To remove the spring from the old pulley, I put a piece of 1/2-13 threaded rod through the pulley, with some honkin’ big washers on one end, and a 1-2-3 block on the other (to allow access to the bolts). Tighten the threaded rod assembly down onto the pulley, and then you can safely remove the spring compression bolts. Then, slowly release the threaded rod, and the spring will be safely de-compressed.



Once you have the spring off of the old pulley, you can reverse those steps to put the spring onto the new pulley. Finish with the bolts threaded into the pulley, so you can reassemble once you get the rest of the mill fixed.

Next, remove the main housing. First, remove the bearing assembly at the top of the draw bar (remove the drawbar first). There are three bolts that hold this bearing and on. Unscrew these, and then screw them into the adjacent screw holes, which will jack the plate and bearing out. Or, if your mill is like mine, you will find that the factory neglected to drill and tap these holes! I used a couple of small pry bars to slowly jack the plate up. Once I had it off, I drilled and tapped the holes, so the next time I have to take this thing apart, it won’t be a problem.

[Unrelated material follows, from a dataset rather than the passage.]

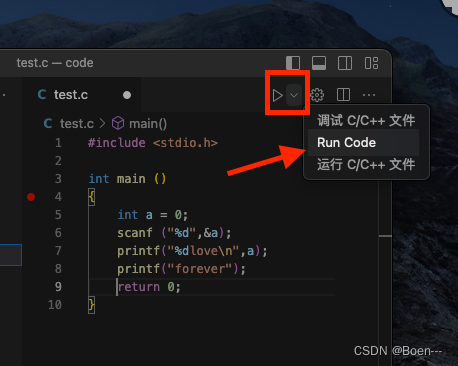
Task: Open the More Actions ellipsis menu
Action: 369,95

Inside the housing, you will see two small bolts (3mm I believe) that attach the variable speed pulley to the plate that pushes it up and down when you crank the handle. Remove those. Next, remove the lower two bolts on the variable speed assembly on the front of the mill (below the speed indicator dial). Then, remove the six bolts on the underside of the housing, that hold the housing on. Please note, the housing is a heavy casting, so use care in removing these bolts!

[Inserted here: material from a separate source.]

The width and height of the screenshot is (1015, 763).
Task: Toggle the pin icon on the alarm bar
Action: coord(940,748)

With the housing and the upper pulley removed, this is what the mill looks like. To replace the timing belt, you do NOT need to remove the lower pulley. The bolts are accessible with the pulley in place. Take this assembly off, and replace the belt. After you clean everything well, replace the assembly. You will need to jiggle the belt around to get it on the gears, and keep it from getting pinched.

To replace the moving plate from the variable drive, you will need to remove the little housing that attaches it to the drive plate, and then remove the bearing. The plate pops up fairly easily with a couple of wedges or pry bars, and then use a 3-jaw puller to remove the bearing.



If all the bearing are fine, you can reuse them. Check them for a gritty feeling. Bearings really aren’t expensive, so as long as you have it apart, you may as well replace them, however. To press them back into place, I used my threaded rod again, and a piece of heavy tubing that would fit over the spindle. This worked as a good low-budget press.



Once you have the timing belt in place, it is really just a matter of reversing the steps. My only re-assembly tip is to not remove the bolts that compress the motor spring until you have the motor back in place. This makes it easy to get the belt around the pulleys.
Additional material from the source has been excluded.